Baseline patient characteristics by HER-2 and pHER-2 expression are summarized with medians and ranges for age and follow-up time and with frequencies and percentages for all other characteristics. Time to recurrence was measured from the date of diagnosis to the date of first detection of local disease recurrence or distant metastasis or to the date of last follow-up. Because the at-risk proportion of patients became very small at 5 years and because most of the recurrences had occurred by then, the follow-up time was truncated at 5 years. Time to recurrence was estimated with the Kaplan–Meier method and was compared between groups using the log-rank statistic. Cox proportional hazards models were fit to determine the association of pHER-2 status and the risk for recurrence after adjustment for other patient and disease characteristics. Each model contained terms for age at diagnosis, menopausal status, presence of lymph node metastasis at diagnosis, stage, hormone receptor status, and receipt of pre- or postoperative chemotherapy. p-values <.05 were considered statistically significant. All statistical analyses were done using SPSS version 17 (SPSS Inc., Chicago, IL).
Results
Clinicopathologic Characteristics of the Derivation Cohort
The clinicopathologic characteristics of the derivation cohort are listed in Table 1. The median age was 53 years (range, 27–83 years). The 162 breast cancers included 72 cancers (44.4%) that were hormone receptor positive (ER or PR) and 26 cancers (16.0%) that were positive for HER-2 by IHC or FISH. At 5 years of follow-up, 37 patients (22.8%) in the derivation cohort had died.
Table 1.
Patient characteristics
Data are n of patients (%) unless otherwise specified.

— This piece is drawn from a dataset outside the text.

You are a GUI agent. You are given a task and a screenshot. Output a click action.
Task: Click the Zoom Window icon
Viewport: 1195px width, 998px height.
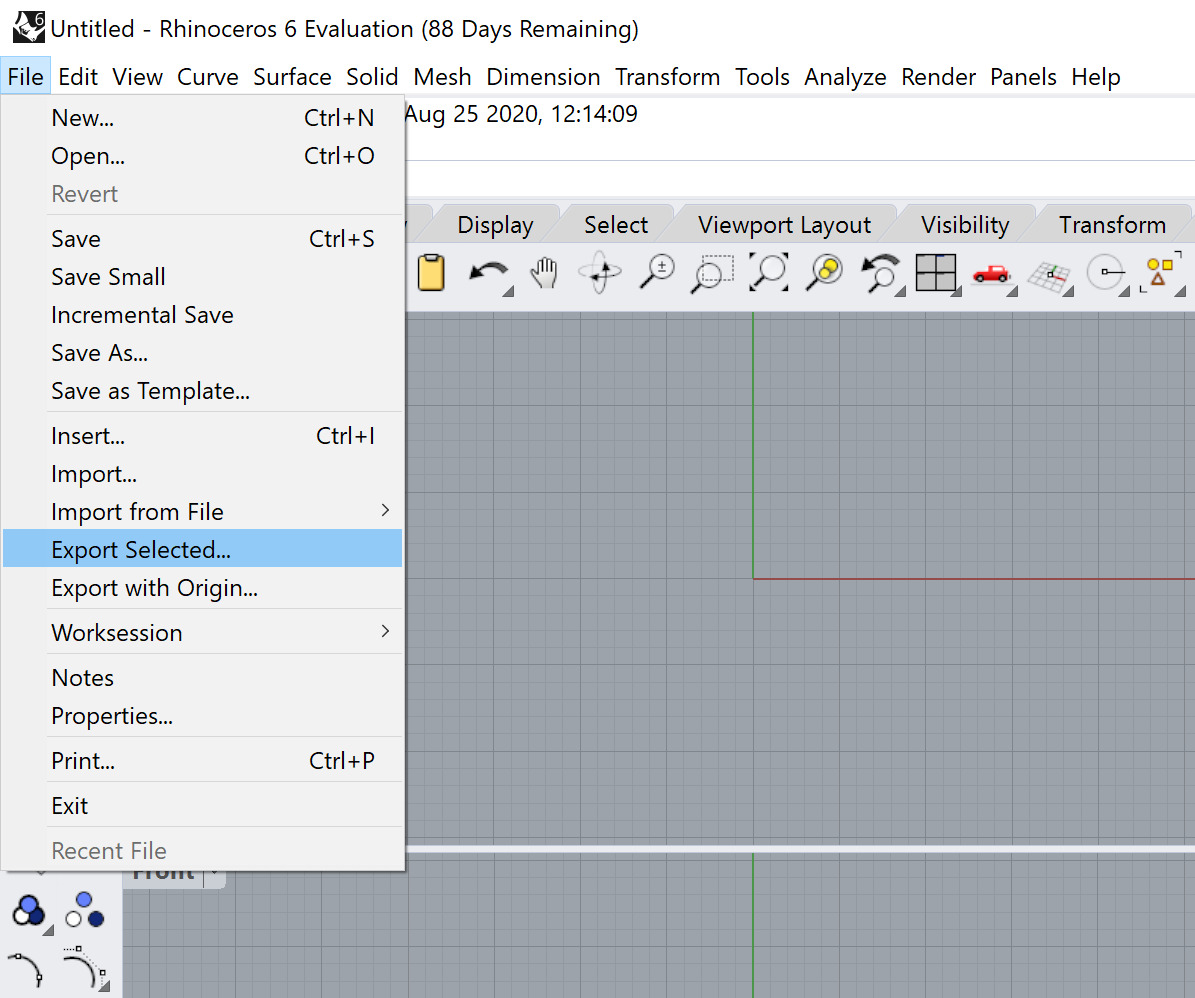(x=712, y=272)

Abbreviations: ER, estrogen receptor; FISH, fluorescence in situ hybridization; HER-2, human epidermal growth factor receptor 2; NA, not available; PR, progesterone receptor.

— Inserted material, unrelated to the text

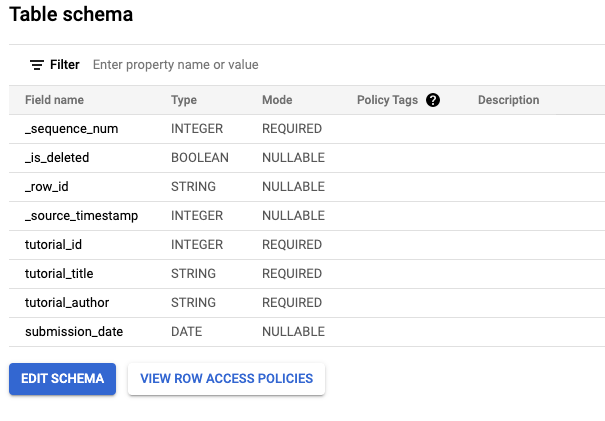Open the Policy Tags help icon
Screen dimensions: 605x421
433,100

Concordance Between HER-2 Expression Level by RPPA and HER-2 Status by IHC or FISH
The area under the ROC curve for analysis of the relationship between HER-2 expression level by RPPA and HER-2 status by IHC and/or FISH was 0.873. An optimal cutoff value of HER-2 expression level was developed at 0.272. Using this optimal cutoff value, 26 (16.0%) of the 162 patients in the derivation cohort had high HER-2 expression levels (HER-2+ breast cancer). HER-2 expression level by RPPA was concordant with HER-2 status by IHC or FISH (κ coefficient p = .679; Fisher's exact test p = .000; sensitivity, 73.8%; specificity, 94.9%).

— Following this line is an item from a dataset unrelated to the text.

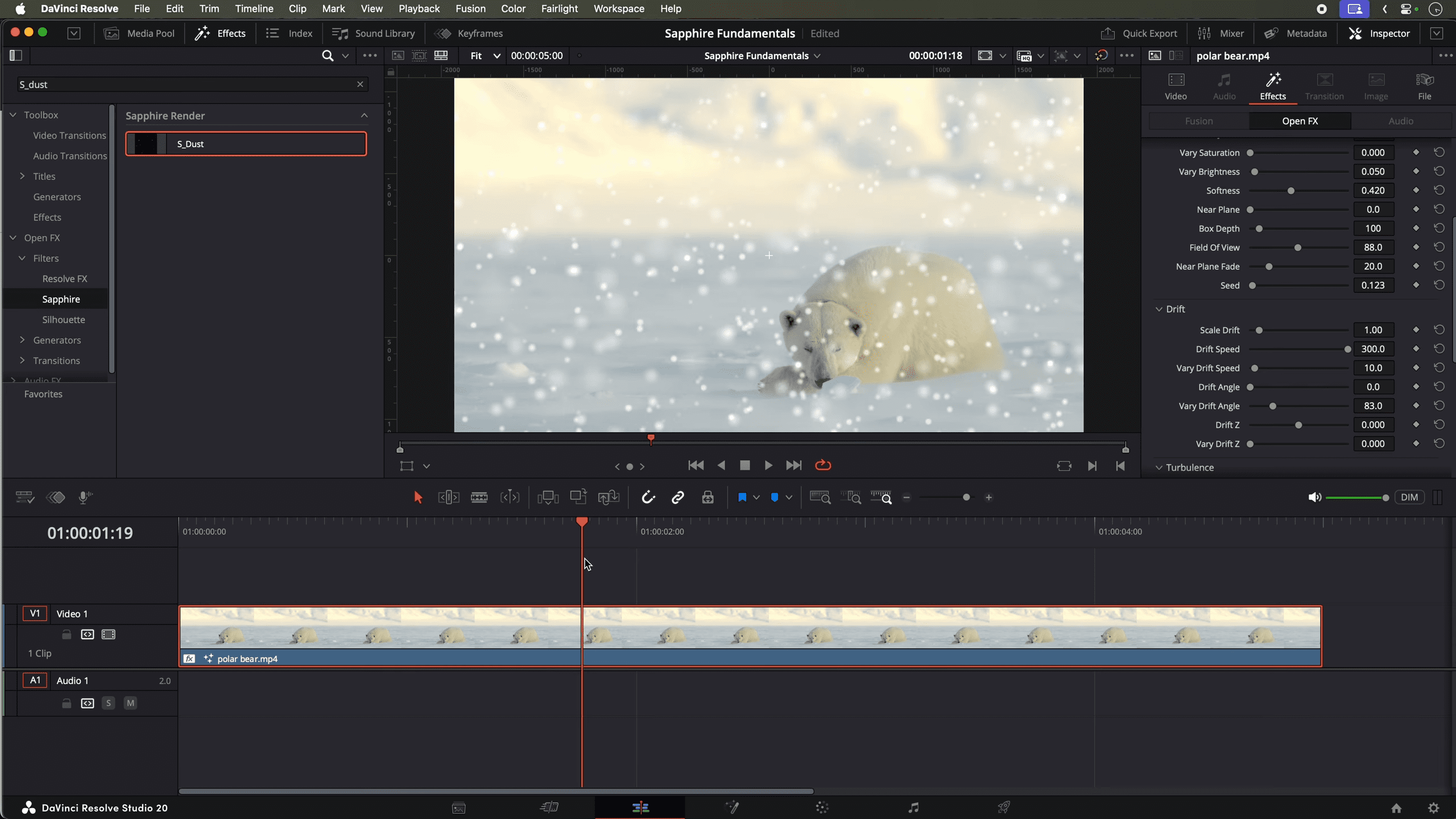
Task: Reset the Drift Speed parameter
Action: pyautogui.click(x=1439, y=349)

Prognostic Value of HER-2 in the Entire Derivation Cohort
The prognostic role of HER-2 expression level by RPPA was determined using the aforementioned cutoff values. In the derivation set, the 5-year DFS rate was significantly lower in the 26 patients with a high HER-2 expression level than in the 136 patients with a low HER-2 expression level (42.3% versus 72.1%; p = .010) (Fig. 1).
Figure 1.
Kaplan–Meier functions of 5-year disease-free survival by HER-2 status in the derivation cohort.
Abbreviation: HER-2, human epidermal growth factor receptor 2.
Optimal Cutoff Value of pHER-2 Expression
The area under the ROC curve for the analysis of the relationship between the pHER-2 expression level and 5-year DFS rate in the 26 patients with breast cancer with a high HER-2 expression level was 0.662. An optimal cutoff value of pHER-2 expression level was developed at 1.536. Using this optimal cutoff value, 19 (11.7%) of the 162 patients had a high pHER-2 expression level and 143 (88.3%) had a low pHER-2 expression level (Table 2). In the 26 patients with a high HER-2 expression level, 17 (65.3%) had a high pHER-2 expression level and nine (34.7%) had a low pHER-2 expression level (Table 2).
Table 2.
Expression level of tyrosine 1248–phosphorylated human epidermal growth factor receptor 2 (pHER-2)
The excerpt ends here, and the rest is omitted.